Naquela altura eu já fazia idéia do que estava acontecendo. Mas algo dentro de mim não queria acreditar assim tão fácil.
– Senhora só me diga quem é seu filho? – ainda com uma ponta de esperança mórbida que fosse algum funcionário.
– É o Alexandre. Meu filho. Seu amigo Artur.
Mesmo esperando por aquelas palavras, elas me atingiram pior que um soco na boca do estomago.
Fui para o hospital onde ele estava internado – o que levou cerca de 50 minutos – encontrei os pais dele na recepção. A mãe Dona Maria se consolava nos ombros de um rosto familiar. Era Michele, e logo ao seu lado a Roberta – as amigas verdadeiras que o tempo se encarregou de filtrar – Dr. Marcos conversava com um homem de jaleco. Médico provavelmente.
Roberta foi a primeira a me ver. Levantou-se. Dirigiu-se a mim e me abraçou. Foi estranho porque mal nos falávamos no colégio.
– Que bom que você veio. – disse olhando em meus olhos. Eu apenas assenti com a cabeça.
Michele me viu e sorriu – e eu retribuí – Dona Maria segurou minha mão e com um simples olhar me agradeceu por estar ali. Virou-se para o Dr. Marcos e disse:
– O rapaz chegou. O amigo dele. – Disse e me apontou.
Dr. Marcos apenas lançou-me um olhar e balançou a cabeça. Depois voltou sua atenção para o medico que ainda falava. Dona Maria me tomou pelo braço e me conduziu corredor adentro. Quando passamos pelo médico que ainda falava com o Dr. Marcos, ouvi:
– Esse tipo de intervenção é uma opção, mas a família tem que estar de acordo – Compreendi na mesma hora qual era o assunto que eles conversavam.
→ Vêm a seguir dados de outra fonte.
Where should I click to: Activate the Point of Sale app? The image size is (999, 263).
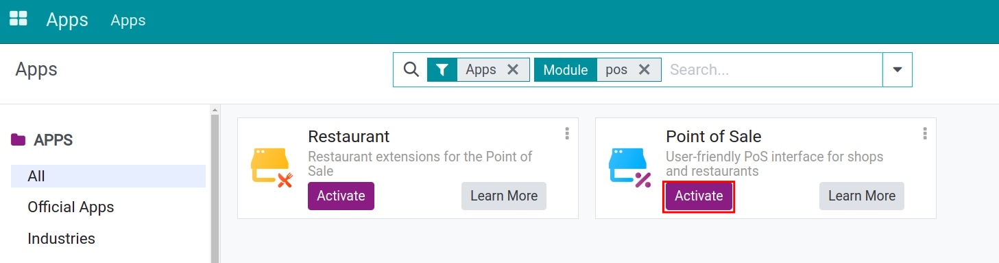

Dona Maria me deixou na porta do apartamento 101. Sorriu e largou minha mão. Abri a porta e encontrei um Alexandre bem diferente daquele que vira pela ultima vez. Estava magro. Muito magro. Uns 10 quilos a menos, no mínimo. E estava pálido. Olhava para a janela concentrado em seus pensamentos. Nem notou minha presença.
– Quer dizer que não posso te deixar sozinho por alguns dias que você não aguenta? – Disse me aproximando e sorrindo.
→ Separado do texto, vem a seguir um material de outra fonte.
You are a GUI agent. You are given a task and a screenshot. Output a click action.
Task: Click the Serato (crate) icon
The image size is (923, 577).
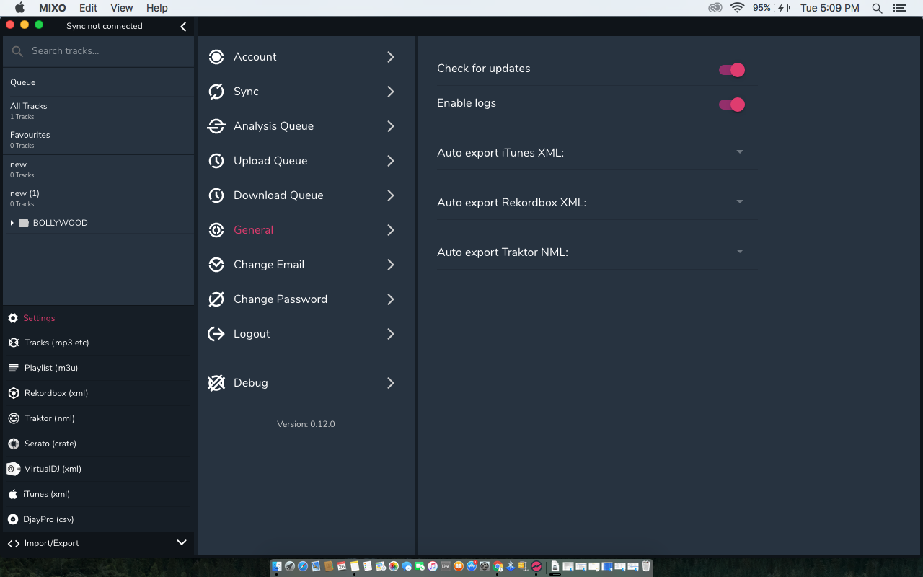13,444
– O que você faz aqui? – falou me olhando de relance.
– Me disseram que tinha alguém aqui querendo almoçar picanha. E você sabe picanha não leva desaforo para casa.
Ele sorriu. Quebramos o gelo.
– Olha estão todos preocupados a toa, eu estou bem.
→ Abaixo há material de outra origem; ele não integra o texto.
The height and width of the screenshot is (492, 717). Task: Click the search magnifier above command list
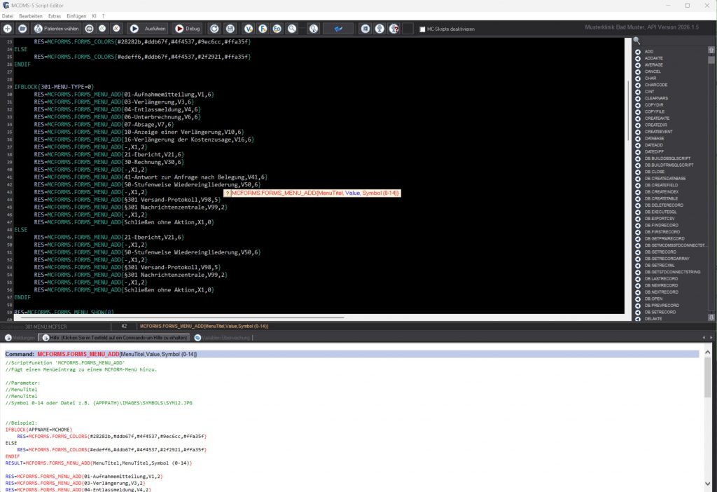pos(636,41)
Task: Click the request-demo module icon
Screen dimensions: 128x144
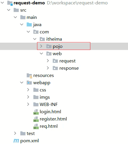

– Eu sei cara. Mas são seus pais. Seus amigos. Eu entendo que você queira guardar isso ai que te incomoda só para você. Mas pensa se é justo conosco? – decidi que aquela era a hora de falar, e dizer que eu estava ali para ajudá-lo – Pensa se é justo com as pessoas que te amam. Que te querem bem. Eu, assim como todos aqui, só quero te ajudar. Mas você precisa querer.
Olhei para ele tentando encontrar seus olhos e toquei seu ombro.
– Me diz Alexandre. O que esta acontecendo?
Ele olhou para o teto, seus olhos vermelhos, lagrimas escorrendo dos cantos. Segurou minha mão – sentei ao seu lado na cama – ele me puxou para perto e me abraçou e começou a chorar. Chorava tanto que soluçava. E entre um soluçar e outro com a voz tremula, falhando ate, eu pude ouvir.
– É saudade Artur. É só saudade. Muita saudade Dela. – E continuou chorando.